Monday, December 24, 2007

Rising inflation may cause Treasury bond yields to spike

Reuters reports:
Investors intent on sheltering assets from credit market upheaval and the risks of recession are so enamored with safe-haven Treasury bonds they seem to have dismissed their usual concerns about inflation.

The latest headline U.S. Consumer Price Index rose above the benchmark 10-year U.S. Treasury note's yield for only the second time since December 1980, notes Bryan Taylor, chief economist with Global Financial Data in Los Angeles.

Low-yielding bonds are especially sensitive to rising inflation because it can quickly erase returns.
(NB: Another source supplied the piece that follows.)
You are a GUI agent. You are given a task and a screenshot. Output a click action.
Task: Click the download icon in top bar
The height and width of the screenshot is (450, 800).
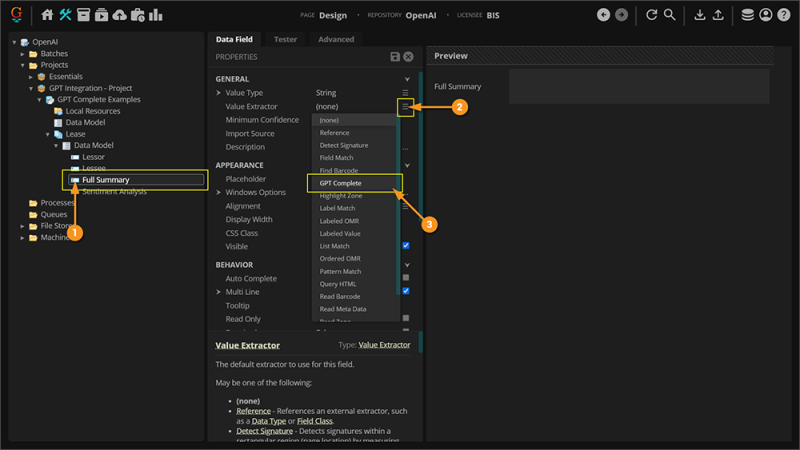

The only other occasion that inflation outstripped U.S. Treasury note yields in the last 27 years was a brief moment in September 2005.

Given the current state of inflation, bond strategists are now starting to warn there's a growing threat that bond yields will spike -- should food and energy prices stay high. That's a sobering prospect for investors in bonds because their prices fall when yields rise.

"When you are looking at 4 percent-plus inflation, who would think 10-year notes at 4 percent yield are a good place to hide out in a flight-to-quality trade?" asked Ted Ake, executive director and head of bond trading with Mizuho Securities USA in New York.
You'll be hearing more about this situation.